All three produce edges. Dynamic import() calls are tracked if the path is a string literal.

Python:

from .utils import foo          # relative import → edge to utils module
import services.auth            # absolute import → edge to services/auth
from typing import Optional     # stdlib → no edge (not in repo)

Relative and project-internal imports produce edges. Standard library and third-party package imports (no local file found) are recorded but don’t create edges in the dependency graph.

Rust:

use crate::utils::foo;          // crate-internal → edge
use super::parent_mod;          // super → edge
use std::collections::HashMap;  // std → no edge
use tokio::runtime;             // external crate → no edge

crate:: and super:: imports produce edges. External crate dependencies are noted but don’t appear in the dependency graph.

Go:

import "myproject/internal/auth"  // project-internal → edge
import "github.com/user/pkg"      // external → no edge
import "fmt"                       // stdlib → no edge

Only imports that match files in the indexed repo produce edges.

SCIP: upgrading to compiler-resolved edges

tree-sitter parses the AST but doesn’t run the compiler. This means import edge resolution is heuristic — Forge maps import paths to files using naming conventions and tsconfig.json / pyproject.toml path maps where available.

For projects that need compiler-precise edges, Forge supports SCIP ingestion:

# Generate a SCIP index with your language toolchain
# (rust-analyzer, scip-python, scip-typescript, etc.)
# Then ingest it:
forge ingest-scip ./index.scip

After SCIP ingestion, the affected import edges are upgraded from heuristic to compiler-resolved. This is especially valuable for TypeScript projects with complex path aliases or Python projects with namespace packages.

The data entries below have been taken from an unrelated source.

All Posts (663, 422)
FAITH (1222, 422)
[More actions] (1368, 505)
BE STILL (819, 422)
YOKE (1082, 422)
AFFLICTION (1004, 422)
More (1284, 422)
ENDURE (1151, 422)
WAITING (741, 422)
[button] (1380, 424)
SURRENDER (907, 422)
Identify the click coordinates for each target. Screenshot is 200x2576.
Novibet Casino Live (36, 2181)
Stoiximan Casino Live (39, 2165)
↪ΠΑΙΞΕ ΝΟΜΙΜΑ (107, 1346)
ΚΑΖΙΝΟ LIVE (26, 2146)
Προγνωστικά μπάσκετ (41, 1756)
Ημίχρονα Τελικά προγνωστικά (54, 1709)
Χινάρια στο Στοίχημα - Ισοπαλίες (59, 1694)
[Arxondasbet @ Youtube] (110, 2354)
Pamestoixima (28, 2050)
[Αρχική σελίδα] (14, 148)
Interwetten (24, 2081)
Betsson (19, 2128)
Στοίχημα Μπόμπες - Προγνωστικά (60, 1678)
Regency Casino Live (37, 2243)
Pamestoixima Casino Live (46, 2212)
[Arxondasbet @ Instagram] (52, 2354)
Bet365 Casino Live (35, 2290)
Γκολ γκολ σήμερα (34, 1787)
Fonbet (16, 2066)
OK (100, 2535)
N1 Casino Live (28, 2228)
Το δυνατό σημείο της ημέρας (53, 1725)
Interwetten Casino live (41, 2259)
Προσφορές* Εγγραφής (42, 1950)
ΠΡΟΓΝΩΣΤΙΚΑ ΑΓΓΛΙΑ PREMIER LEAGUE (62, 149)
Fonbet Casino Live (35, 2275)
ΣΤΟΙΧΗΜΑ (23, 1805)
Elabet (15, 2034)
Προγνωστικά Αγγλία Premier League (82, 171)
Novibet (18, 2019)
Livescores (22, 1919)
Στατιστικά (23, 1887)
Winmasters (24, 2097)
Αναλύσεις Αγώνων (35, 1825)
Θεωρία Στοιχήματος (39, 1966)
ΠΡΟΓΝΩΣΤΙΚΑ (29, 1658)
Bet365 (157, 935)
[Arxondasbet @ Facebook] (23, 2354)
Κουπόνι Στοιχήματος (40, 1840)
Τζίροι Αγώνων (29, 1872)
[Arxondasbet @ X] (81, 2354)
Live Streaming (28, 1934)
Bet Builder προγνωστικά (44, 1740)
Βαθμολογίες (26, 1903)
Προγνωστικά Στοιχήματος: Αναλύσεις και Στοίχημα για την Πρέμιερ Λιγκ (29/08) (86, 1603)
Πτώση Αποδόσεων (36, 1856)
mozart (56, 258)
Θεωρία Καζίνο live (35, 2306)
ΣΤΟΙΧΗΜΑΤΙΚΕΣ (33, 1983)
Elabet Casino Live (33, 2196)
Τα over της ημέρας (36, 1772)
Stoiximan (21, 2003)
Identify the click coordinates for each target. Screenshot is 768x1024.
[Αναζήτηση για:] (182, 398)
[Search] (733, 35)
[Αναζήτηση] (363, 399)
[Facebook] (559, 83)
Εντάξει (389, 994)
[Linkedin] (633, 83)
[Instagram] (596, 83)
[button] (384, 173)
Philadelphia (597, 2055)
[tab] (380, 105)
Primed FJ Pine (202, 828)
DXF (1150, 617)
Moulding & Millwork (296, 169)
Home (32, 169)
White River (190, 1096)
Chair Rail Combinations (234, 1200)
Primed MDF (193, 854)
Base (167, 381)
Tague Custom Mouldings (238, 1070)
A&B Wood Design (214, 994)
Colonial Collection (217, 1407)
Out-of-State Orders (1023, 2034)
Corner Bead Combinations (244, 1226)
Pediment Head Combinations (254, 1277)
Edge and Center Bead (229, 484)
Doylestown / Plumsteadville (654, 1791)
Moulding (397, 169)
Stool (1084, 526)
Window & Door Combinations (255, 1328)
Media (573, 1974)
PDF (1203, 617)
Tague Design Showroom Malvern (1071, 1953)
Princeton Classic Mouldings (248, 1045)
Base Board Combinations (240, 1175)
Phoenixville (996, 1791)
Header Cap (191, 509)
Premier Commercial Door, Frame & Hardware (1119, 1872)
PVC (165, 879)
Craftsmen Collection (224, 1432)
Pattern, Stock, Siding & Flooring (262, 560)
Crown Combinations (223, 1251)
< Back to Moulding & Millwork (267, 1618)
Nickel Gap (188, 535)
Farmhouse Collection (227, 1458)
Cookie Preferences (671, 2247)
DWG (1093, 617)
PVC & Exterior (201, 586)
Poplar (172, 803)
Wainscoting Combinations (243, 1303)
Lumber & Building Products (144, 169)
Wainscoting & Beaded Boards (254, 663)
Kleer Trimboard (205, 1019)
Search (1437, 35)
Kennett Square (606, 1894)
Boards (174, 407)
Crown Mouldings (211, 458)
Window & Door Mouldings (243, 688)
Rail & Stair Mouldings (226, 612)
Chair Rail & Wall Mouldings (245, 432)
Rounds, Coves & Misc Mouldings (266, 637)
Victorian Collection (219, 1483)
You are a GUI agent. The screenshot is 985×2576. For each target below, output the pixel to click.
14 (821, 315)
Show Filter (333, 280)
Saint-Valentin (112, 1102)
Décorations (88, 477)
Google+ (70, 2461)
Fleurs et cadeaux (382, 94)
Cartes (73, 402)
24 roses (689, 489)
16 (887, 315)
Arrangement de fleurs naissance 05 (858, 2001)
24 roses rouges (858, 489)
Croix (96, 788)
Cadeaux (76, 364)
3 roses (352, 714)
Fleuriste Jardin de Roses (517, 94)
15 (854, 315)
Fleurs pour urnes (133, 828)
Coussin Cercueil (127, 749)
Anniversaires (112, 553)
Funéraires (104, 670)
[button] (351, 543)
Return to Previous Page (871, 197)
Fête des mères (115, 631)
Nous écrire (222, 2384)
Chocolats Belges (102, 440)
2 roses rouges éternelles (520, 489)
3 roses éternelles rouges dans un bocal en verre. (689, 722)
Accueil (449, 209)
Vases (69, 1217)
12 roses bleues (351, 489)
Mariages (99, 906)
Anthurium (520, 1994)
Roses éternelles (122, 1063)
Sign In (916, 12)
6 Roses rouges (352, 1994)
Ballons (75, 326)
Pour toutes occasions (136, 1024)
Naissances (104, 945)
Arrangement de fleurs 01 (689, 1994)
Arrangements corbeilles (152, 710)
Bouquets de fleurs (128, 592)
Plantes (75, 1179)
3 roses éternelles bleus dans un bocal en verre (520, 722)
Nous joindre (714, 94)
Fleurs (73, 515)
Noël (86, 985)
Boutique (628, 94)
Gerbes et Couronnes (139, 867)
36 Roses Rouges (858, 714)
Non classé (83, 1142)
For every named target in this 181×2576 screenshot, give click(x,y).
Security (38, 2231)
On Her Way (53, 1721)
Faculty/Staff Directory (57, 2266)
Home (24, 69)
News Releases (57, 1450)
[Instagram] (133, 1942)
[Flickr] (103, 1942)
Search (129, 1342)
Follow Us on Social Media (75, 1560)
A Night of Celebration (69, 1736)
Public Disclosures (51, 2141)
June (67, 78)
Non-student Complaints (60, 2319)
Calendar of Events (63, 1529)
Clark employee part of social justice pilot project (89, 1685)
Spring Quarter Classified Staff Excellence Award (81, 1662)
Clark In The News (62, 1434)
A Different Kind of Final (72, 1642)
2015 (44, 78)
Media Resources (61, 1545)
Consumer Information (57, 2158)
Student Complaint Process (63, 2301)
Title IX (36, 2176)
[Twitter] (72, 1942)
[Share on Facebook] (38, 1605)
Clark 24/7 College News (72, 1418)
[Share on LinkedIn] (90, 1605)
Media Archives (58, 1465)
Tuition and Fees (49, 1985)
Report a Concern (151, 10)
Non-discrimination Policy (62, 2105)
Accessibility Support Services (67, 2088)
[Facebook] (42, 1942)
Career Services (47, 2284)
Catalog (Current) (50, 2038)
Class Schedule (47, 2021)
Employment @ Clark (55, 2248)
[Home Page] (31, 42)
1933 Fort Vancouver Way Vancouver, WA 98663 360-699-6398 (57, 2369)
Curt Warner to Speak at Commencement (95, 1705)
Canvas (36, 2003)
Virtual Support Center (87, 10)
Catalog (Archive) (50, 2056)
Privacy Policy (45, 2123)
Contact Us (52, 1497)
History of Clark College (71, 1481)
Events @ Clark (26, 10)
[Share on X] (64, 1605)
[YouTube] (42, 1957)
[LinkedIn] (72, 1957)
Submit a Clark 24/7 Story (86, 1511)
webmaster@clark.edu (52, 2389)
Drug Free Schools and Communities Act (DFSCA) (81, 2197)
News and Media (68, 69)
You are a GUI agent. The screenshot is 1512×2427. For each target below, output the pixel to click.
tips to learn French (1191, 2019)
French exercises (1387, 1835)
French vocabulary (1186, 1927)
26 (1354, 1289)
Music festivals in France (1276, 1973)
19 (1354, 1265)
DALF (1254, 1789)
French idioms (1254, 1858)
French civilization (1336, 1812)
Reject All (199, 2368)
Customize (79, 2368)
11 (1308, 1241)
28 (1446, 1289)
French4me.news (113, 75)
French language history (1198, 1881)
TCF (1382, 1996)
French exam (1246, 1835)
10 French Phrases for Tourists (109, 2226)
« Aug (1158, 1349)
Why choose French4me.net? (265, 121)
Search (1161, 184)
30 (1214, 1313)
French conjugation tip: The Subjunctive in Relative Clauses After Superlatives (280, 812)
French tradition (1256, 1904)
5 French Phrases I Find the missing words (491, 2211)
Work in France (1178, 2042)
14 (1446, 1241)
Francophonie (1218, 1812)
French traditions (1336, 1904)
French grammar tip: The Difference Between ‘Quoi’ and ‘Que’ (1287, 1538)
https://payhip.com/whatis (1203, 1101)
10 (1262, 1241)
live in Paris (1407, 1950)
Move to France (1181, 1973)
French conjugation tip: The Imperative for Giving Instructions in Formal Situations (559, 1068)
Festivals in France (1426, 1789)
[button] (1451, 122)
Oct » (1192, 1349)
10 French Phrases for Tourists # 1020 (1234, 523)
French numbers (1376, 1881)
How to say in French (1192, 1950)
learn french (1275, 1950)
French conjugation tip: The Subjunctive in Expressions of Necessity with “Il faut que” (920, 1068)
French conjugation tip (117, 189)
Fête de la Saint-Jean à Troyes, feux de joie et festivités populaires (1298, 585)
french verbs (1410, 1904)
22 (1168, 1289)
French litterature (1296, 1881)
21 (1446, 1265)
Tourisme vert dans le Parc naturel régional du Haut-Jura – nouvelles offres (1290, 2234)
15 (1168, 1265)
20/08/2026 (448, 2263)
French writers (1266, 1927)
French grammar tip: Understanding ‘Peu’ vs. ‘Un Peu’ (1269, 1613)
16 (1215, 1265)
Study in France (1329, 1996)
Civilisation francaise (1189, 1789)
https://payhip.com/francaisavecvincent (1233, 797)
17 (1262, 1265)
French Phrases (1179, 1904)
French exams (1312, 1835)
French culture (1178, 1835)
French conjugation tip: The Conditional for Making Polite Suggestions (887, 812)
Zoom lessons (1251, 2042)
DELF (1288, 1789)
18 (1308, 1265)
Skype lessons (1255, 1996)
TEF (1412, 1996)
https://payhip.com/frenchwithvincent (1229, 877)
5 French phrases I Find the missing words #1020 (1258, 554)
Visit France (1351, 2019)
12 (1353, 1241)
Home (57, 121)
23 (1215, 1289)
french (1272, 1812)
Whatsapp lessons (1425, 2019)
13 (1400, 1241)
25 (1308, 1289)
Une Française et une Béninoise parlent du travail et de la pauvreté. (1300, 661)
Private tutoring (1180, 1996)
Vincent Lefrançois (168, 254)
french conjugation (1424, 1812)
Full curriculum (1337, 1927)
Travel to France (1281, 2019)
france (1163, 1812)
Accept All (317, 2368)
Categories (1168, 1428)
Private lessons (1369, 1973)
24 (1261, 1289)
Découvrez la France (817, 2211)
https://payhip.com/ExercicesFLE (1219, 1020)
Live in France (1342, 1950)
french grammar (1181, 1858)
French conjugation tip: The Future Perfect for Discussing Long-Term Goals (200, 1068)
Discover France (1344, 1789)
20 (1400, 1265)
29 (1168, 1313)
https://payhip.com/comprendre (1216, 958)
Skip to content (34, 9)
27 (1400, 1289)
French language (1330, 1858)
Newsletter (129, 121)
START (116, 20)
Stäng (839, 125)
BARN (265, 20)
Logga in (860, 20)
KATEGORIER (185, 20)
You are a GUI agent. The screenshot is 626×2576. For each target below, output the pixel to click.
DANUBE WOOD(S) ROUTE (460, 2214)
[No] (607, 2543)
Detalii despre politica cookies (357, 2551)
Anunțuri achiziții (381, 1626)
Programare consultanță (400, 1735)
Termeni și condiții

See How-To: Multi-language Repo for SCIP setup per language.

Limits and caveats

Alias resolution: TypeScript path aliases defined in tsconfig.json (@/components/* → src/components/*) are resolved when Forge finds the tsconfig.json at index time. Dynamic aliases (runtime module resolution tricks) cannot be resolved statically.

Dynamic imports: require() calls and import() expressions where the path is computed at runtime (e.g., require('./plugins/' + name)) are not tracked as edges.

Monorepos: Forge indexes one repo at a time. Cross-repo edges (one package importing from a sibling package in a monorepo) are tracked within the same index if all packages are under the indexed root. See How-To: Configure Monorepo.

Re-exports: export { foo } from './bar' correctly creates an edge to ./bar and marks foo as a re-export (not a dead export of ./bar’s foo).